# [Selected text]
## start
In [1] there is no task to fail the playbook if the service is found inactive or failed.

[1] https://opendev.org/openstack/tripleo-validations/src/branch/master/roles/pacemaker_status/tasks/main.yml

Changed in tripleo:
status: New → Triaged
importance: Undecided → High
Changed in tripleo:
assignee: nobody → Yadnesh Kulkarni (ykulkarn)
Revision history for this message
Sandeep Yadav (sandeepyadav93) wrote :

Looks legit issue to me:-

heat-admin@overcloud-controller-1 ~]$ sudo pcs status
Error: error running crm_mon, is pacemaker running?
  crm_mon: Error: cluster is not available on this node

Even after stopping pacemaker on 1 controller, status still shows passed

(undercloud) [zuul@undercloud ~]$ openstack tripleo validator run --validation pacemaker-status
Running Validations without Overcloud settings.
## end
# [Task list]
1 > Extract every line of the pointing-dataset rows word for word, leaving out the pictures.
2 > Extend the bug report on the pacemaker status validation, picking up after its final line.
The rows were gathered separately and have no connection to the bug report on the pacemaker status validation.

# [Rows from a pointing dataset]
## start
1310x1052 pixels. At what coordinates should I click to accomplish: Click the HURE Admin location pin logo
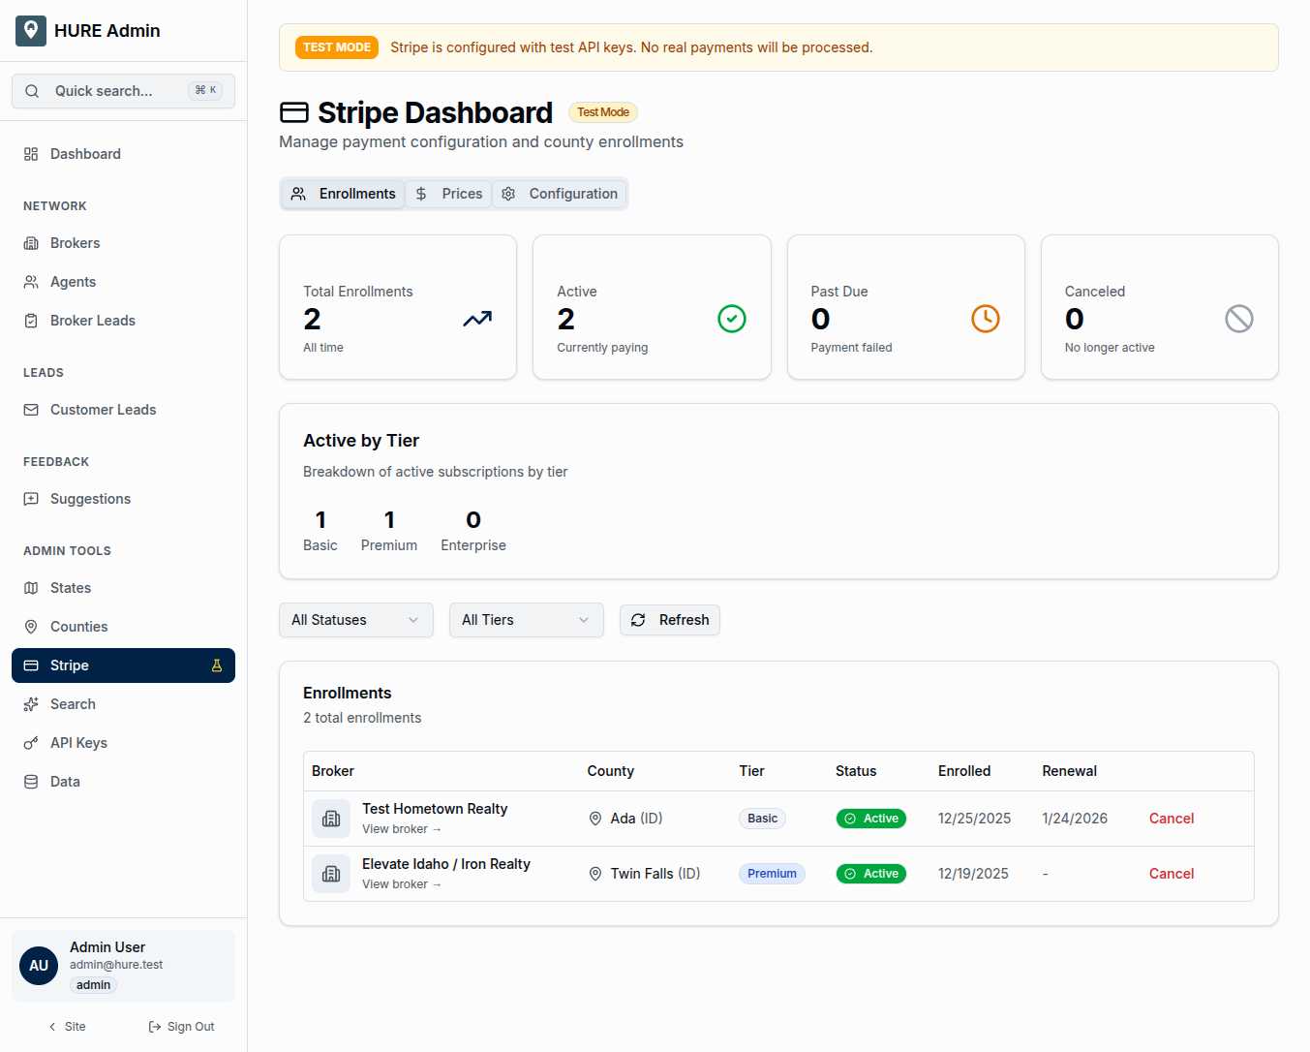(30, 30)
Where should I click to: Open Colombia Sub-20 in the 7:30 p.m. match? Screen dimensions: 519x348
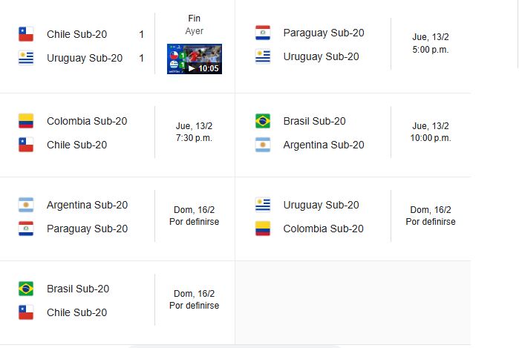[x=87, y=121]
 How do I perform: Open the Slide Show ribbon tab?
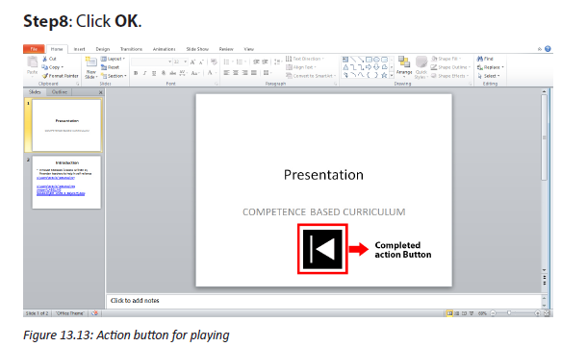[x=197, y=49]
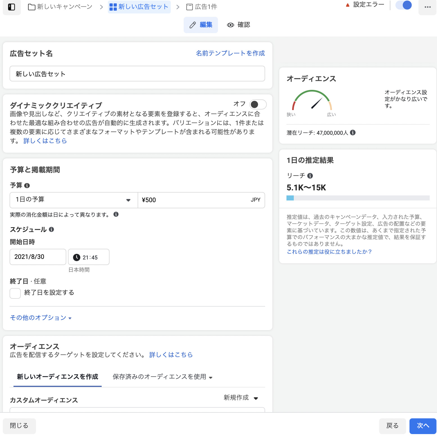Screen dimensions: 437x438
Task: Check 終了日を設定する checkbox
Action: (15, 293)
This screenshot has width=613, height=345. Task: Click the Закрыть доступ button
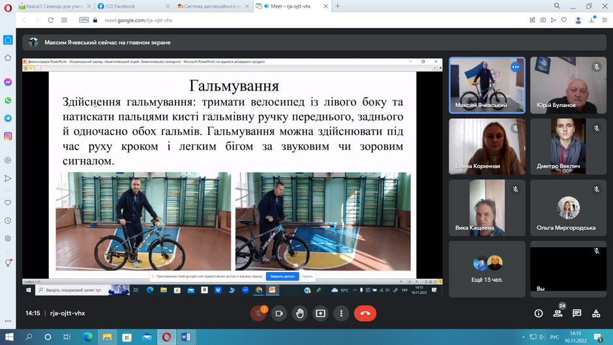tap(282, 276)
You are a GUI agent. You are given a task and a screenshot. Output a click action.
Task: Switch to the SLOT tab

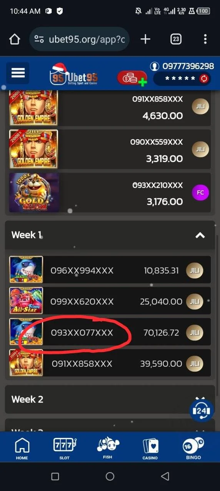coord(64,448)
## end
# [Results for each task]
1 >
1310x1052 pixels. At what coordinates should I click to accomplish: Click the HURE Admin location pin logo
(30, 30)
Where should I click to: Open Colombia Sub-20 in the 7:30 p.m. match? Screen dimensions: 519x348
[x=87, y=121]
 How do I perform: Open the Slide Show ribbon tab?
[x=197, y=49]
Screen dimensions: 437x438
Task: Check 終了日を設定する checkbox
Action: (15, 293)
This screenshot has width=613, height=345. Task: Click the Закрыть доступ button
tap(282, 276)
You are a GUI agent. You are given a task and a screenshot. Output a click action.
Task: Switch to the SLOT tab

coord(64,448)

2 >
+--------------------------------------+------------------+--------+------------+------------------------------------------------------------------------+-------------------+-------------+
| UUID | Validations | Status | Host_Group | Status_by_Host | Unreachable_Hosts | Duration |
+--------------------------------------+------------------+--------+------------+------------------------------------------------------------------------+-------------------+-------------+
| 60d0b82a-8e1c-48ec-aa61-185cfd8feda6 | pacemaker-status | PASSED | Controller | overcloud-controller-0, overcloud-controller-1, overcloud-controller-2 | | 0:00:02.900 |
+--------------------------------------+------------------+--------+------------+------------------------------------------------------------------------+-------------------+-------------+

Revision history for this message
OpenStack Infra (hudson-openstack) wrote : Fix proposed to tripleo-validations (master)
Changed in tripleo:
status: Triaged → In Progress
Revision history for this message
OpenStack Infra (hudson-openstack) wrote : Fix merged to tripleo-validations (master)

Reviewed: https://review.opendev.org/c/openstack/tripleo-validations/+/805187
Committed: https://opendev.org/openstack/tripleo-validations/commit/2a7c43df4ae997d66f1fd9cf2e4e5acf32646e7b
Submitter: "Zuul (22348)"
Branch: master

commit 2a7c43df4ae997d66f1fd9cf2e4e5acf32646e7b
Author: Yadnesh Kulkarni <email address hidden>
Date: Thu Aug 19 16:33:28 2021 +0530

    Fail validation if pacemaker service is not active

    Pacemaker-status validation always reports success regardless
    of the actual status of the service.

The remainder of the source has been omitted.